**Supplied text:**
+ + +
The 2017 holiday shopping season is projected to be a strong one for American retailers, according to multiple surveys issued in anticipation of the coming crush.
The National Retail Federation (NRF) is projecting total sales to fall somewhere between $678 billion and $682 billion – which would mark an increase of between 3.6 percent and four percent from 2016.
The low-end estimate would match last year’s 3.6 percent growth rate – and narrowly eclipse the historic 3.5 percent average growth rate.
The organization’s estimate is based on any number of factors, including the calendar. Christmas falls on a Monday this year, giving shoppers an extra weekend day to make purchases. There are also 32 days between Thanksgiving and Christmas this year – one more day than last year.
Courtesy of NRF, here’s a look at historical holiday shopping totals …
(Click to view)
Other forecasts are even more optimistic. Deloitte is projecting growth to fall between four percent and 4.5 percent – including an 18 percent to 21 percent uptick in online sales.
If that estimate holds, online sales could hit $114 billion this year – a new record.
“The projected uptick in holiday sales ties to four primary factors affecting consumer spending, starting with anticipated strong personal income growth,” Deloitte’s senior U.S. economist Daniel Bachman said. “Last year, disposable personal income grew 2 percent over the year to the holiday period, and we may see that rise to a range of 3.8 to 4.2 percent this season. Consumer confidence remains elevated, the labor market is strong and the personal savings rate should remain stable at its current low level.”
+ + +
**Data rows:**
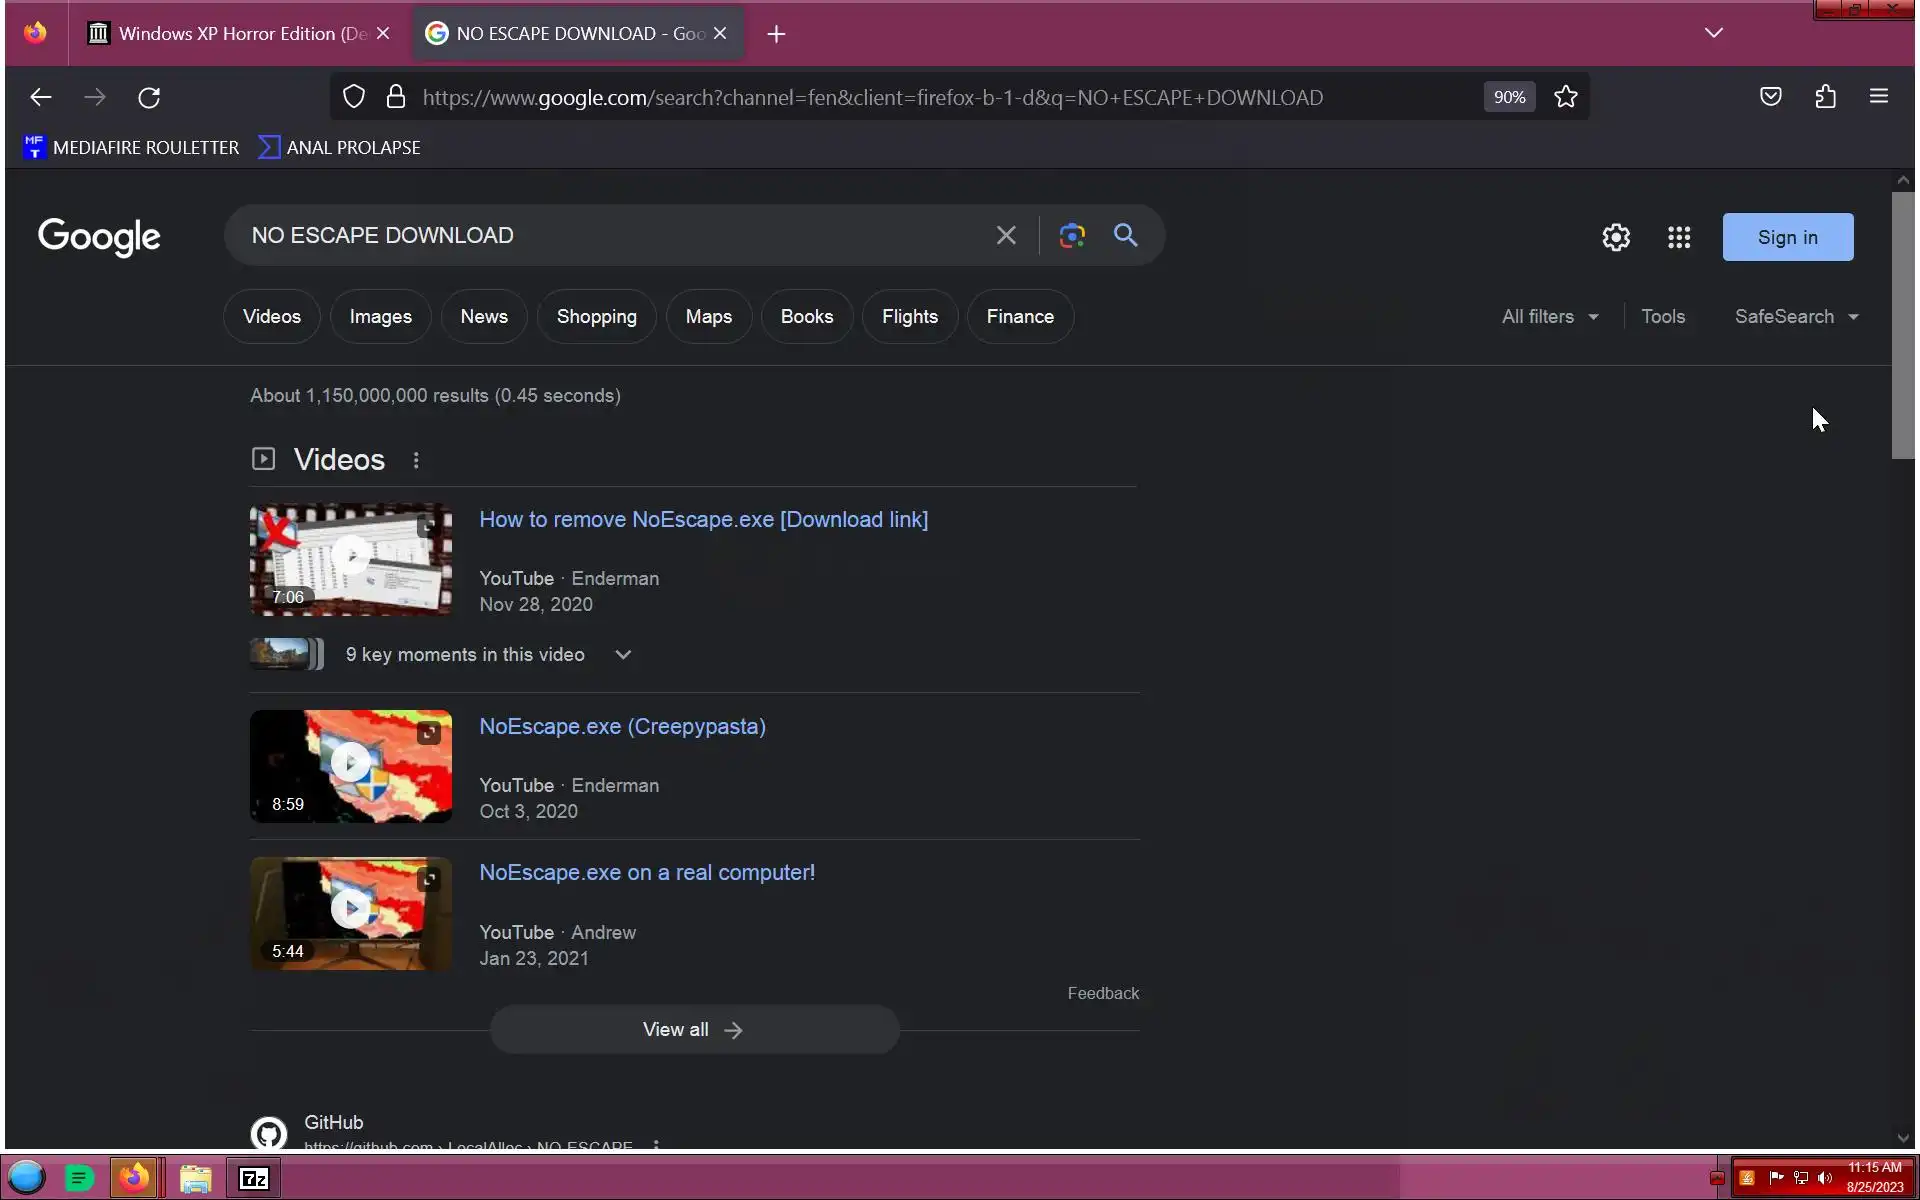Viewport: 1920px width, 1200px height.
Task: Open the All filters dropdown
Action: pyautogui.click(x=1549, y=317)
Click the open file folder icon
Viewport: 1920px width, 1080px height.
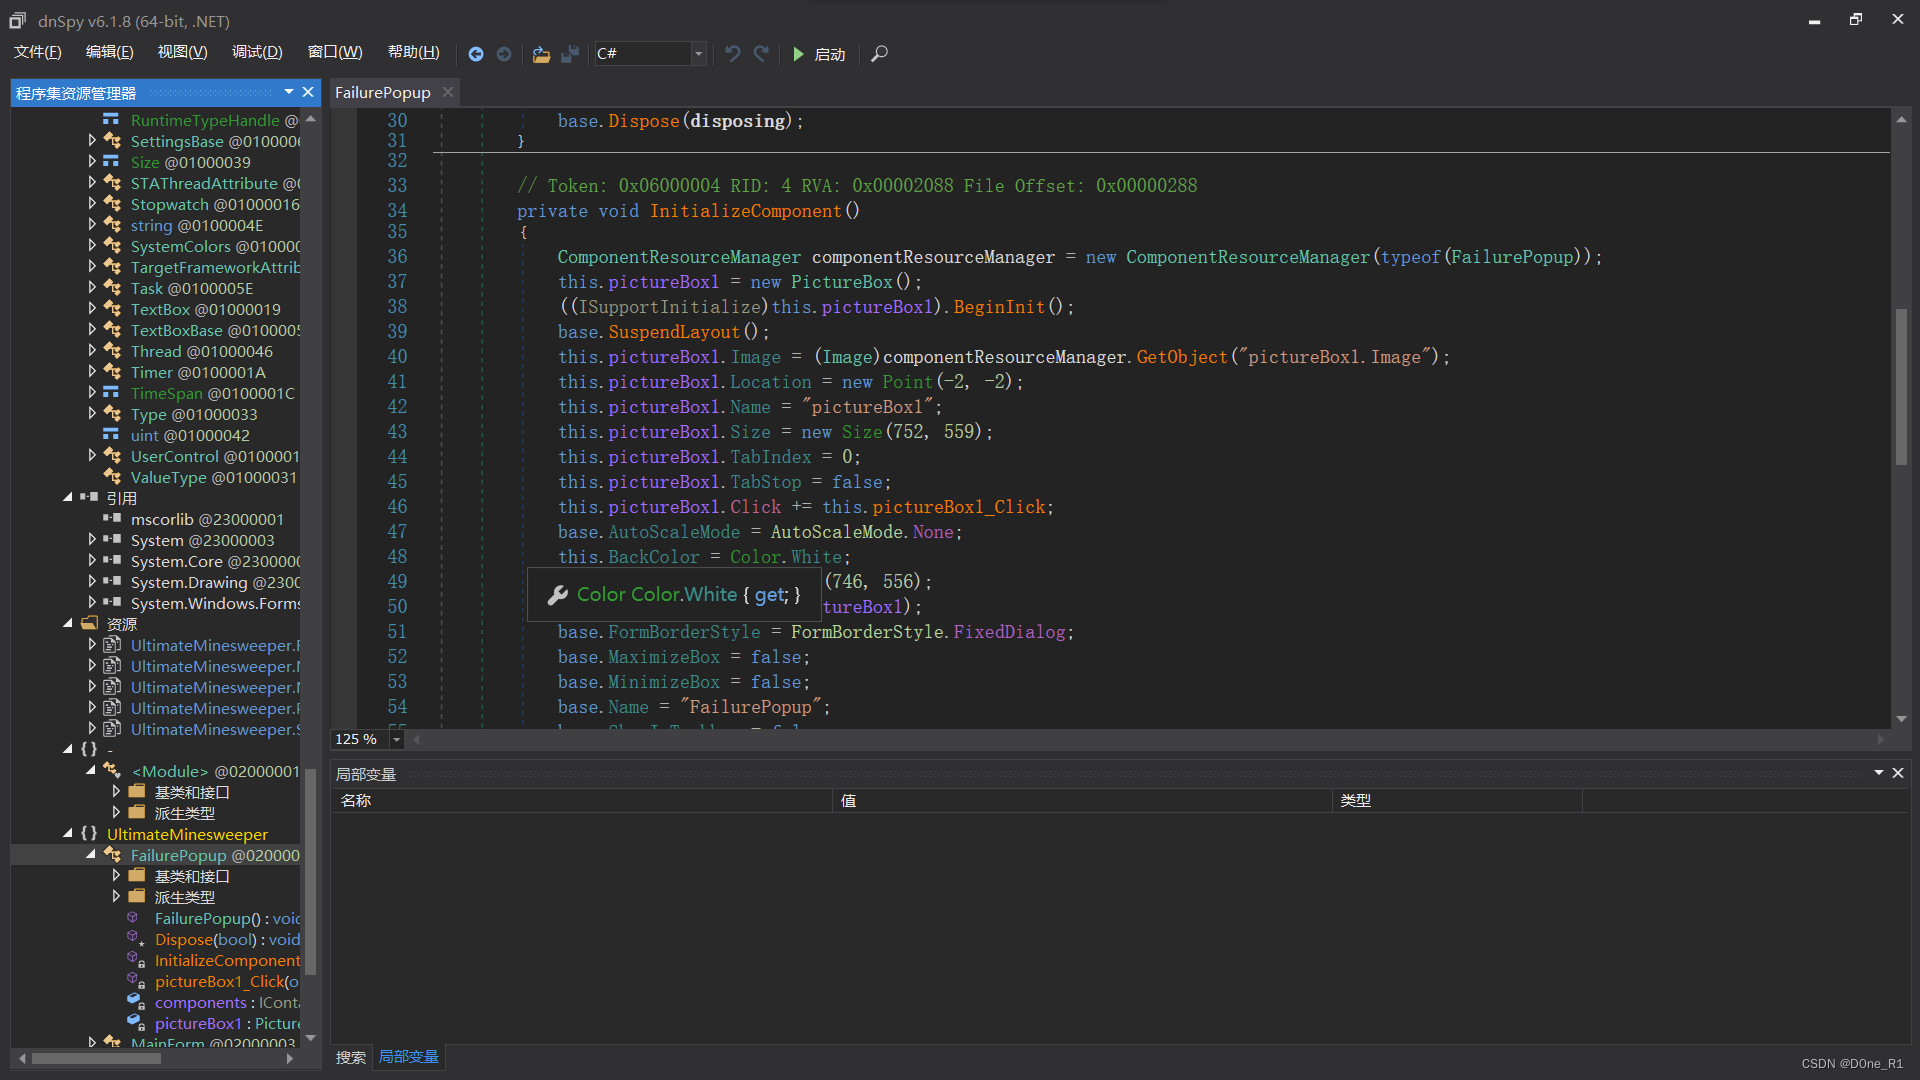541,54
+ + +
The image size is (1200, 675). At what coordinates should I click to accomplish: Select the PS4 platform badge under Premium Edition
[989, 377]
+ + +
**What is expected:** According to the holiday shopping forecast, how many days fall between Thanksgiving and Christmas this year?

**Reply:** 32 days, one more than last year.